Statistical Inference in Regression

9. Simple Linear Regression: Simple Linear Regression

Statistical Inference in Regression

Performing a simple linear regression analysis produces a regression model of the form:

$Y_i = b_0 + b_1 \cdot X_i + e_i$

where the outcome variable $Y$ is predicted from the predictor variable $X$ .

Performing such an analysis can be seen as a form of parameter estimation. Specifically, we are using the data collected from our sample to estimate two population parameters: the population intercept $\beta_0$ and the population slope $\beta_1$ . The relationship between the variables $X$ and $Y$ in the population can thus be expressed with the following equation:

$Y_i = \beta_0 + \beta_1 \cdot X_i + \epsilon_i$

Constructing a linear model of the relationship between two variables does not require us to make any strong assumptions about the population. The same cannot be said of performing statistical inference about the population parameters $\beta_0$ and $\beta_1$ , however.

In order to perform statistical inference, we will need some basic understanding of the probability distribution of the population being sampled, specifically the population of errors $\epsilon_i$ .
$\phantom{0}$

Assumptions for Linear Regression Models

The standard assumptions for constructing a valid linear regression model are that the errors are independently sampled from a normal distribution with a constant variance:

$\epsilon_i \sim N(0, \sigma^2_E)$

That is to say, the errors in the population $\epsilon_i$ are normally distributed with a mean of $0$ and some unknown error variance $\sigma^2_E$ .
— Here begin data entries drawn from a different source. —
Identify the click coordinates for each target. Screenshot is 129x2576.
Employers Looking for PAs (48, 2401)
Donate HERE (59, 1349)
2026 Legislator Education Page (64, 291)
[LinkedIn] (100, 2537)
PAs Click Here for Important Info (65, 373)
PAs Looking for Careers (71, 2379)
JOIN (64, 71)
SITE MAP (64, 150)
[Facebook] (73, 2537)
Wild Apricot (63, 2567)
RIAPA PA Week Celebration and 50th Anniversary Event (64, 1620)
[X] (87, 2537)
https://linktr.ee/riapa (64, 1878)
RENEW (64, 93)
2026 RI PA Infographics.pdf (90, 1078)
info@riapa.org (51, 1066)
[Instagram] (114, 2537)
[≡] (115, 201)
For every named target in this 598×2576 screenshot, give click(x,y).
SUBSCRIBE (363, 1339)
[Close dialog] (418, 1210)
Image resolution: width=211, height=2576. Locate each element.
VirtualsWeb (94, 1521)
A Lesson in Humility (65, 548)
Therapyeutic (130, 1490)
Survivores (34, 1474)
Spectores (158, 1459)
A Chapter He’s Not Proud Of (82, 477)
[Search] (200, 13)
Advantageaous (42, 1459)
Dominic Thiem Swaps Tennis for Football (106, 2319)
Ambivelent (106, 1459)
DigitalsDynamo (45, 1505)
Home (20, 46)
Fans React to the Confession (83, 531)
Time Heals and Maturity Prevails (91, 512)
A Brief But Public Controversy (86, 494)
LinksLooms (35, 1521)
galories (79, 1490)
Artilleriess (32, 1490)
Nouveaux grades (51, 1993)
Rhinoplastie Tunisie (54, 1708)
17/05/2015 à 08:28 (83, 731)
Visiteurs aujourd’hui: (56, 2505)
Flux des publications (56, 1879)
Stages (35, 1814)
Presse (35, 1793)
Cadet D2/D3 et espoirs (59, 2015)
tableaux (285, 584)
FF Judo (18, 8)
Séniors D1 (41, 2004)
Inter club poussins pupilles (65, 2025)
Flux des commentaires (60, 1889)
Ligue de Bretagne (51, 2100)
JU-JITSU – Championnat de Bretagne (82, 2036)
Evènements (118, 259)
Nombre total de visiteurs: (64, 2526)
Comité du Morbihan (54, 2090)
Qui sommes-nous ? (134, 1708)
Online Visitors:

Mean Square Error and the Standard Error of the Estimate

Although there is no way of determining the true value of the error variance $\sigma^2_E$ , we can get an estimate of this value by calculating the mean square error $MS_{error}$ :

$s^2_E = MS_{error}=\cfrac{SS_{residual}}{n-2} = \cfrac{\displaystyle \sum_{i=1}^{n} (e_i)^2}{n-2}$

The square root of the mean square error is essentially the standard deviation of the errors and is called the standard error of the estimate:

$s_E = \sqrt{MS_{error}}=\sqrt{\cfrac{SS_{residual}}{n-2}} =\sqrt{ \cfrac{\displaystyle \sum_{i=1}^{n} (e_i)^2}{n-2}}$

The standard error of the estimate thus provides insight into the amount of error we can reasonably expect when predicting $Y$ from $X$ .